The Poetic Bloomings prompt today is about prepositions. Actually, it’s about the ups and downs of life, but then says, “Or an in and out poem if you so choose” which got me thinking about a conversation I had with my mother yesterday about how to diagram prepositions in a sentence. If anyone is interested, here’s the answer: Diagramming the Prepositional Phrase. I was never much of a sentence diagrammer, but it’s an interesting way to get to the heart of a sentence, the subject noun and its action verb.
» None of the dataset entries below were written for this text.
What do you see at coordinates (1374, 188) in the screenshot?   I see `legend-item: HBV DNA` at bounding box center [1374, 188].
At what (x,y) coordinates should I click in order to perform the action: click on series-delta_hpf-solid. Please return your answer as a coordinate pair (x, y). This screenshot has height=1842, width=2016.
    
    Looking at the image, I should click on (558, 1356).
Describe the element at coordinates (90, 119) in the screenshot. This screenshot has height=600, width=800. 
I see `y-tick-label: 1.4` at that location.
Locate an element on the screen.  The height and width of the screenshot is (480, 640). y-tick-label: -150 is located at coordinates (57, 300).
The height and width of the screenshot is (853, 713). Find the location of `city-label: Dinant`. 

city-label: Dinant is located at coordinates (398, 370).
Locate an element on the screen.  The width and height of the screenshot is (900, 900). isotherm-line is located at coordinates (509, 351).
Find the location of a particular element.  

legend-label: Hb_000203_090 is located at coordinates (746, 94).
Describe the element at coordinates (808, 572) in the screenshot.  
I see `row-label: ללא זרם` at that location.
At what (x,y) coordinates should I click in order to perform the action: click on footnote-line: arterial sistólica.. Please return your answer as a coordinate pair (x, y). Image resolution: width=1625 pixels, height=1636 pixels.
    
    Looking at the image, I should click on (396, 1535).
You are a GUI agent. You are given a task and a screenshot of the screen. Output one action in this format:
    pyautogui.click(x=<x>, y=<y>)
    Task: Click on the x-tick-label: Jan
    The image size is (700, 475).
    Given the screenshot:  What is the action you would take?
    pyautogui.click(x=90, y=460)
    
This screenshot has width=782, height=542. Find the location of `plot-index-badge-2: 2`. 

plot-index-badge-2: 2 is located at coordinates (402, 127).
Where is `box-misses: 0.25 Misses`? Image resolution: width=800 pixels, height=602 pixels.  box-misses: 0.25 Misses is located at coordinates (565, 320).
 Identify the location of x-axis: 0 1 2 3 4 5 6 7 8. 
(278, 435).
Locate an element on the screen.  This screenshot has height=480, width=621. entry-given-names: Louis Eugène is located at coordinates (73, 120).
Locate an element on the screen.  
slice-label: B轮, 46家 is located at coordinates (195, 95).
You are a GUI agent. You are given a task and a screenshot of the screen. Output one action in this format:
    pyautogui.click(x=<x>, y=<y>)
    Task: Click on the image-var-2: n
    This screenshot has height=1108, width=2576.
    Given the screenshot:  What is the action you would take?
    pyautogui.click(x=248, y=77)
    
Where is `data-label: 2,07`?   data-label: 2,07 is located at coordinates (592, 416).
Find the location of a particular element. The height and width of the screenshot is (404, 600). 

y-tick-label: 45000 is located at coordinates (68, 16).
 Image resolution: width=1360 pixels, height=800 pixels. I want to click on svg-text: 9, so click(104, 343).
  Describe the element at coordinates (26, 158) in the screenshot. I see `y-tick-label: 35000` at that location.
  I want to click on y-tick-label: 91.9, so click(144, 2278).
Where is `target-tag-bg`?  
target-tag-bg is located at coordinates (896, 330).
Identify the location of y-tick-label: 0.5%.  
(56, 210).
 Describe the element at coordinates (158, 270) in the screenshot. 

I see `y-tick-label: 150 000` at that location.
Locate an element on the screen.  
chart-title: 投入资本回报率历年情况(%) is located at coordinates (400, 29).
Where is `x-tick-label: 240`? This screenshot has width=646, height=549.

So looking at both prompts, and the conclusion of my study of the naivete in wisdom and the wisdom of naivete, I have mindfulness of the ups and downs and ins and outs of the now. Let’s see:

Wise Interiors

Another faux-summer sunny day, full of smoke
I want to write outside, but can’t stand the smell
not of burning wood: acrid, electric, distance-collected
Tempted by the glistening water, I lock the glass door
Yearning for what could be the last swim,
before the refreshing water is too
cold for my skin, and receded further than I
can dive in—timing and body deny
me the pleasure

In this room now, I am fan-cooled,
comfortable-couched: content
But the water’s out there, in the smoke-air
the light is out there, glistening smoke-colors
possibility is out there smothered
and yet I can head up or down,
to find an In to wisdom—of body
and mind, and spirit, and herb, and bee
and use light to figure it all out

Writober Flash Fiction

Today’s inspiration is a digital painting by Austrian artist Stefan Koidl. From my new found knowledge from watching Monstrum, I believe the creature in our image is a Leshy. Here’s the beginning of “Levi and the Leshy:”

During an oddly-warm late fall, when the dry leaves falling on the concrete were loud and surprising, my cat—who wasn’t really my cat, but spent all his time on my porch, or following me around—changed his routine, and started heading into the woods instead of a little cuddle in the morning.

I don’t know if I was jealous or curious, but I needed to know what he was doing. It became my imperative after I found a strangely artistic, unnatural sculpture of mud, twigs, feathers, and bones on the mat where he normally left me a bird or parts of a squirrel.